Oddly, Gail and Suzie often used to play severely out-of-date music, like Roxy Music's early '70s stuff, in the shop. Not something I ever heard when Sue, my older cousin, dragged
me around
real fashion shops in the late '70s...
Picture the scene: it's the mid-1980s, the setting is Tarrant, home of the boating saga
Howards' Way, and local teens, wearing very "trendy" ripped clothes are having a boogie... to early '70s Roxy Music. That never happened at any disco I attended back then! (Incidentally, they followed it by hoofing it up to mid-'80s Robert Palmer - PURLEASE!!)
Picture the scene: it's
Howards' Way, a fashion shoot, and the background music is a Bryan Ferry track from the mid-1980s...

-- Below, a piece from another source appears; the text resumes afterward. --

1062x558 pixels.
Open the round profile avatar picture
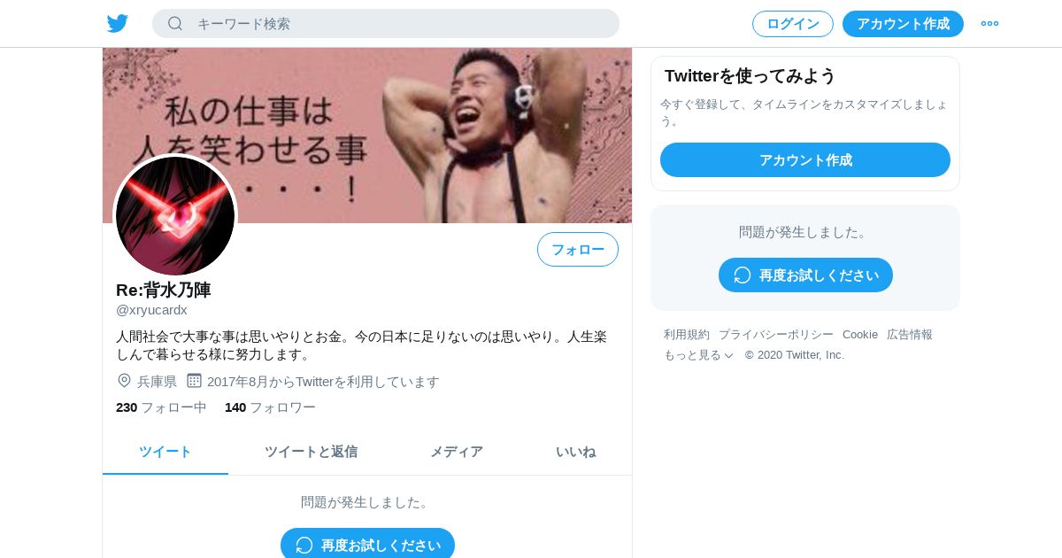tap(175, 215)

Picture the scene: it's Beckindale, December 1984, and Archie and the local teens are listening to a Roxy Music compilation LP, including early '70s groover
Love Is The Drug, and 1980 sensation
Midnight Hour.
Picture the scene: it's the next day at Emmerdale Farm and Jack Sugden is doing the farm accounts and listening to the radio, which just happens to be belting out Roxy Music's 1980 hit,
The Same Old Scene.
Picture the scene, it's Tarrant again...
I won't go on. But Roxy Music and Bryan Ferry tracks seemed to crop up an awful lot in our '70s and '80s serials. Much as I love the group and Mr F, and aware as I am that the group and Bryan Ferry as a solo artist had chart hits from the early 1970s to the mid-1980s, they seemed to crop up more than was natural, particularly when it came to scenes involving teenagers - who might more realistically have been listening to The Fall or the latest synth epic.

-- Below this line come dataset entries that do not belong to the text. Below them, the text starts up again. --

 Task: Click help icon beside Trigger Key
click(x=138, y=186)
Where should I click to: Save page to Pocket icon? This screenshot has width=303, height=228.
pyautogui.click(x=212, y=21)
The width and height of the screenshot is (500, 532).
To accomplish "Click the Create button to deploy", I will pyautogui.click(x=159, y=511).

I know there were copyright issues and
Emmerdale Farm in the 1980s
did make an effort to be modern, including snatches of
Party Fears Two,
Like To Get To Know You Well, various Sade hits, and
Relax. I suppose Roxy/Bryan Ferry must have had an arrangement with UK telly producers which made their music an attractive proposition, but the band's back catalogue cropping up in
two separate scenarios in
one episode of
Emmerdale Farm in
1984 did seem to be straining credibility more than a little!
"Ooh, Jack, not this bunch again - let's switch it off!"